Task directions
Look for the line with "NEW RELEASES (549, 2557)"; please transcribe it and every later line in the entries exactly, up to the end, leaving pictures out.

[Stored data Boundary: Start]

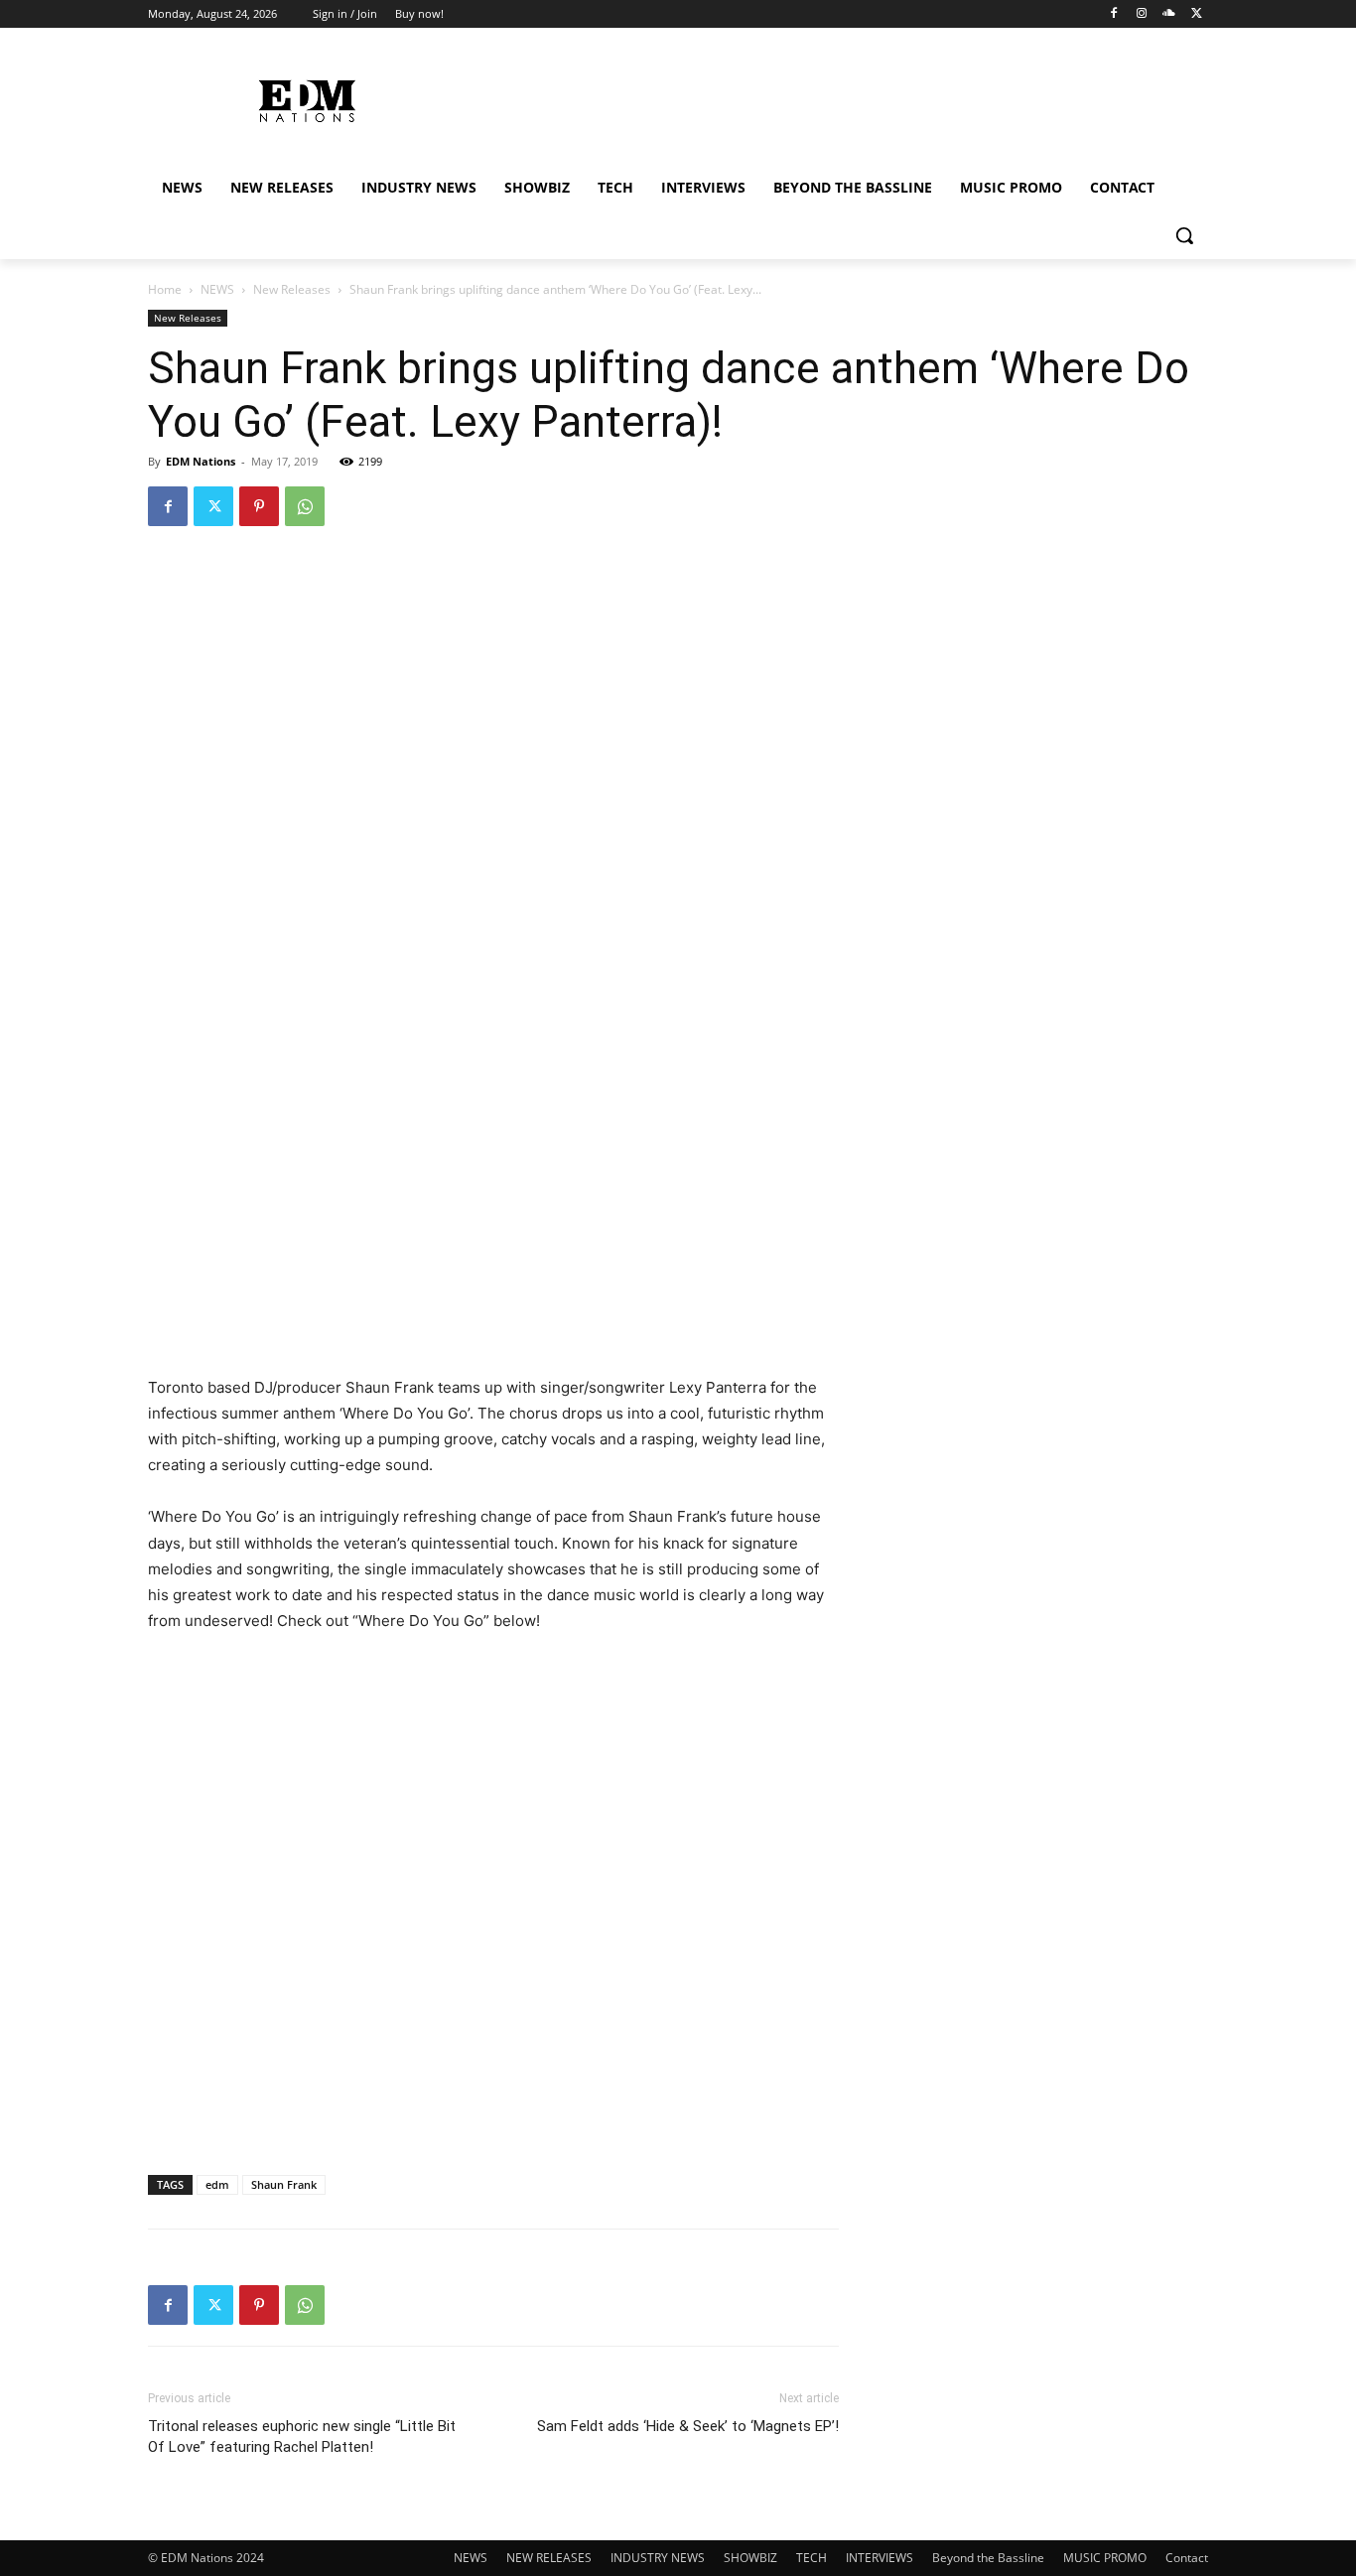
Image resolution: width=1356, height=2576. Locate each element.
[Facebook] (1114, 14)
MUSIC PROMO (1105, 2557)
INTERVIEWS (879, 2557)
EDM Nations (200, 461)
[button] (1184, 235)
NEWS (217, 289)
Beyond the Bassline (988, 2557)
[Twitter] (1196, 14)
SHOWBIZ (750, 2557)
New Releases (292, 289)
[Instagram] (1142, 14)
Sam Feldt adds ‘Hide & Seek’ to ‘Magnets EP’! (688, 2426)
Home (165, 289)
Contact (1186, 2557)
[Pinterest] (259, 506)
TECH (811, 2557)
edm (217, 2184)
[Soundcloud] (1168, 14)
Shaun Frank (284, 2184)
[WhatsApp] (305, 506)
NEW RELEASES (549, 2557)
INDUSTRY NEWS (657, 2557)
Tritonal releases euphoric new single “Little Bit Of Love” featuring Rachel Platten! (302, 2436)
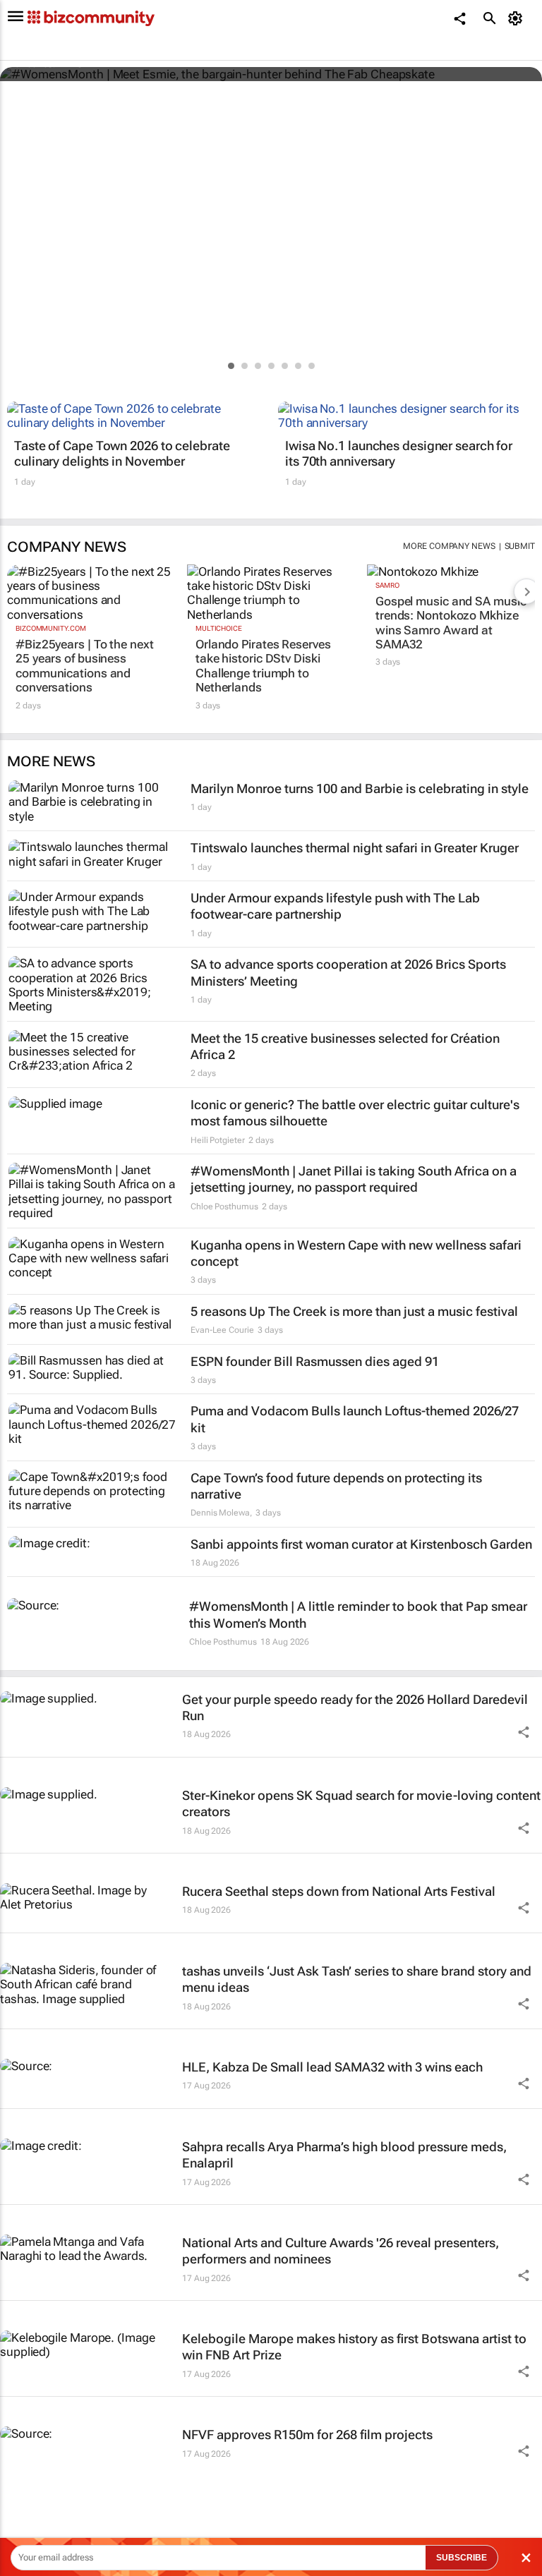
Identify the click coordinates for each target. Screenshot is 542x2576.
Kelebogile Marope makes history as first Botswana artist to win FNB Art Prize (354, 2346)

[Stored data Boundary: End]

Expected answer
NEW RELEASES (549, 2557)
INDUSTRY NEWS (657, 2557)
Tritonal releases euphoric new single “Little Bit Of Love” featuring Rachel Platten! (302, 2436)
Identify the click coordinates for each target. Screenshot is 542x2576.
Kelebogile Marope makes history as first Botswana artist to win FNB Art Prize (354, 2346)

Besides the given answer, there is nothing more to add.